__Task__:
Filter these records by the string "computer", copying each line that holds it.

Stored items

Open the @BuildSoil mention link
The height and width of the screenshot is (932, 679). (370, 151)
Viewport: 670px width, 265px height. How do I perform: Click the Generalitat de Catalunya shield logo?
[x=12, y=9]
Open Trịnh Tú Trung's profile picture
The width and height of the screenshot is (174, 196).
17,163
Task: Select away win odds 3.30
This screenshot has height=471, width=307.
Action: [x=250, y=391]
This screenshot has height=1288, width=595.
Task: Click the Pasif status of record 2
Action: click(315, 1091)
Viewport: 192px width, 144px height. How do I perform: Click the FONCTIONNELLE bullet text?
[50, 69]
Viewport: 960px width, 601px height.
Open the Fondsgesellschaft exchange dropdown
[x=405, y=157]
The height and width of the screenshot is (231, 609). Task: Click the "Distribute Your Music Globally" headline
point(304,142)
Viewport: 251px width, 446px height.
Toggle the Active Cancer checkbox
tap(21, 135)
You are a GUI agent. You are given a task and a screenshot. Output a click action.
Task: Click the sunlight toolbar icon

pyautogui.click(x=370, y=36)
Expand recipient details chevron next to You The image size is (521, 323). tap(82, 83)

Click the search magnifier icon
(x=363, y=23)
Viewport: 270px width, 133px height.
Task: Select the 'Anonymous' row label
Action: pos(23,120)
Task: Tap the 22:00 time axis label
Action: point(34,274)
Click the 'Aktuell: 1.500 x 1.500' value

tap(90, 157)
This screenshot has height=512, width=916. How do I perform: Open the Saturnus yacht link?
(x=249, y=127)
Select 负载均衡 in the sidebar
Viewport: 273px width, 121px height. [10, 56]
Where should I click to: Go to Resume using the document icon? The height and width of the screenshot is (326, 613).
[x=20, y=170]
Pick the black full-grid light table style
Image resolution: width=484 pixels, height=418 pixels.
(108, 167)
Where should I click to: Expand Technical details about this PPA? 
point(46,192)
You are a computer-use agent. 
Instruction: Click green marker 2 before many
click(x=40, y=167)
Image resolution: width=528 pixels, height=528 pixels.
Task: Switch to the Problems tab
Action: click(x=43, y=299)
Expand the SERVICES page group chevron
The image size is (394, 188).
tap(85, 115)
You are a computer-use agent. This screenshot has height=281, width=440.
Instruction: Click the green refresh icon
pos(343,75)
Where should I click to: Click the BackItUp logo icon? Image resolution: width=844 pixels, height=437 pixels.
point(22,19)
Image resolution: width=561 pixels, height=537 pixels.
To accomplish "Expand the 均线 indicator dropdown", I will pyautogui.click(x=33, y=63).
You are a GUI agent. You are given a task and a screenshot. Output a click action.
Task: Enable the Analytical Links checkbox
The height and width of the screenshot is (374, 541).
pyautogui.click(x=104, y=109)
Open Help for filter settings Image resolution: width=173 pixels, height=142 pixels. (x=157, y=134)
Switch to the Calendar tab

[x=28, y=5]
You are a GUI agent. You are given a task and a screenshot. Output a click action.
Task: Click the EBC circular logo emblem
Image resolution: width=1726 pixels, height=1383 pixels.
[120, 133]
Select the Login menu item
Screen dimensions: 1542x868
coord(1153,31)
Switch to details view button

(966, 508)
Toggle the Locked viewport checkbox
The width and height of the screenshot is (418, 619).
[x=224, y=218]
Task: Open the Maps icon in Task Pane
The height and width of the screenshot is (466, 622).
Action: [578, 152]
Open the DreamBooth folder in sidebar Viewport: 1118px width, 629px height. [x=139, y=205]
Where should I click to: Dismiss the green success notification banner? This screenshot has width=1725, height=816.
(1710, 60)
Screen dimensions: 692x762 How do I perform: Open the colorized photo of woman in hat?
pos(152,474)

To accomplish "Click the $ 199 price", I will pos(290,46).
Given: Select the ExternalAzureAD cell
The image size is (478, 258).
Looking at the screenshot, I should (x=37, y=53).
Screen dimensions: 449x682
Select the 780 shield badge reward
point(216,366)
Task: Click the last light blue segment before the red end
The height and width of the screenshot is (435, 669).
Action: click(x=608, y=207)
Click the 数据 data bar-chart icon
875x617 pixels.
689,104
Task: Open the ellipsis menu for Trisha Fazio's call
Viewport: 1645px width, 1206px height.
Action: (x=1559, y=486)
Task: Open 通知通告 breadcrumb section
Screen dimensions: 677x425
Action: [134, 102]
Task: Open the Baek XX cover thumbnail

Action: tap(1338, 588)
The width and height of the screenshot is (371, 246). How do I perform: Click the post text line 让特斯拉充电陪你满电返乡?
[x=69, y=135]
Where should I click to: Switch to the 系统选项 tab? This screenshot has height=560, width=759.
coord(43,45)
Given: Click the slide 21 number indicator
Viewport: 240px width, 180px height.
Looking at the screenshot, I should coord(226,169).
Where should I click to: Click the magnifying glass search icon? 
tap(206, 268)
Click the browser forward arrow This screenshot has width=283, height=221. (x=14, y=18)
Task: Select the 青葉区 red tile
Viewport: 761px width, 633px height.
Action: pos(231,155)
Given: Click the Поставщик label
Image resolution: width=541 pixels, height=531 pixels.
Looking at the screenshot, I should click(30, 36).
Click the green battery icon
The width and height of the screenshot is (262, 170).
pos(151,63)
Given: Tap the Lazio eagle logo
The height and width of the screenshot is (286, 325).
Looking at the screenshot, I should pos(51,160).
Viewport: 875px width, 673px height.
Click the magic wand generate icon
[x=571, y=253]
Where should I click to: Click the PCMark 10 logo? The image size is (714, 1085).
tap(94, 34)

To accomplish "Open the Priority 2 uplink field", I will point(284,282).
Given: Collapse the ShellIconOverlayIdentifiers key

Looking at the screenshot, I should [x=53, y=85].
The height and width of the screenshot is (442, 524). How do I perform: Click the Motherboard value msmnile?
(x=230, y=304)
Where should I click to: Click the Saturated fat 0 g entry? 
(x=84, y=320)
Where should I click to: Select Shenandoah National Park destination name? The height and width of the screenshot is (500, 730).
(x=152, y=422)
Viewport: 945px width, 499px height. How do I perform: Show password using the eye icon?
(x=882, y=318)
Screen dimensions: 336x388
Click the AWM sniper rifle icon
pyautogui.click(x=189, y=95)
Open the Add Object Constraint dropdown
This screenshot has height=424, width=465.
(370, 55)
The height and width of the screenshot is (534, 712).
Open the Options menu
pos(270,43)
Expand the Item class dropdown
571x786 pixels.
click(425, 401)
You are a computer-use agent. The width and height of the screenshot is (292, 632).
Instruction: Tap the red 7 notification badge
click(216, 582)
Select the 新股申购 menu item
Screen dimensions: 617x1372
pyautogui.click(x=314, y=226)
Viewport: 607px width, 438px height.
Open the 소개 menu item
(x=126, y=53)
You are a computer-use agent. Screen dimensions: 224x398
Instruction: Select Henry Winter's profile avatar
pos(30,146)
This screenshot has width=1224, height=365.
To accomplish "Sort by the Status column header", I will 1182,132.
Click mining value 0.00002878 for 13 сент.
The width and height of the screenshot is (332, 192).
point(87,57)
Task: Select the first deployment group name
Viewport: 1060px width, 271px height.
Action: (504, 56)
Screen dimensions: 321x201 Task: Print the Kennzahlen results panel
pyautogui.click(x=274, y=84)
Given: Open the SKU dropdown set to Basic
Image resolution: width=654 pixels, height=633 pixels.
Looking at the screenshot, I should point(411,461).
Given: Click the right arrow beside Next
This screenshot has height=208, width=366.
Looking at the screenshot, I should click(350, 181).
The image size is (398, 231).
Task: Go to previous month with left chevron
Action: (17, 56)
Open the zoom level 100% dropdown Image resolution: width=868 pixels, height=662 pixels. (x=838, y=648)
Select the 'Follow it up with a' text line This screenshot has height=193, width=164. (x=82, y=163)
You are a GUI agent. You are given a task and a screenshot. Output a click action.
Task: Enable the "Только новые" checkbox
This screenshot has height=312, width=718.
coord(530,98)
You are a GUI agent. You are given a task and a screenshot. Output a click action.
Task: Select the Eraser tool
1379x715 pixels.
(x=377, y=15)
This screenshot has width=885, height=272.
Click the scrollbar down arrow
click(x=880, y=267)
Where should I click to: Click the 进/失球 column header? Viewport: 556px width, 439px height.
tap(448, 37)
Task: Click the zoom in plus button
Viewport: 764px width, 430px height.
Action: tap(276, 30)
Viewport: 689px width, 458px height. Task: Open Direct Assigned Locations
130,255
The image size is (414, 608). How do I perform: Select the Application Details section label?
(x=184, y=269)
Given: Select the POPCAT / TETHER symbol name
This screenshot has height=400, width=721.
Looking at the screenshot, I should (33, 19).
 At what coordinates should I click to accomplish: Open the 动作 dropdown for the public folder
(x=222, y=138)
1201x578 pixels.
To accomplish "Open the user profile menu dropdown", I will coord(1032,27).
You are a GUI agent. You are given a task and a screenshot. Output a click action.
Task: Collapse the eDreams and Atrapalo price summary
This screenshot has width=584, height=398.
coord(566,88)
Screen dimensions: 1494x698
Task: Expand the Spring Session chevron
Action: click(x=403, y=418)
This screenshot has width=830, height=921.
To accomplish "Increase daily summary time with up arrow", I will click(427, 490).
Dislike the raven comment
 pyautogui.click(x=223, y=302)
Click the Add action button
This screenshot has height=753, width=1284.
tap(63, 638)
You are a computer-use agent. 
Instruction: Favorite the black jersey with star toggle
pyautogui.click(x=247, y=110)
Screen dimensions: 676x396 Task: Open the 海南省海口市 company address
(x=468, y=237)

__Answer space__:
You are a computer-use agent. 
You are a computer-use agent. This screenshot has height=281, width=440.
You are a computer-use agent. The width and height of the screenshot is (292, 632).
You are a computer-use agent. Screen dimensions: 224x398
You are a computer-use agent. 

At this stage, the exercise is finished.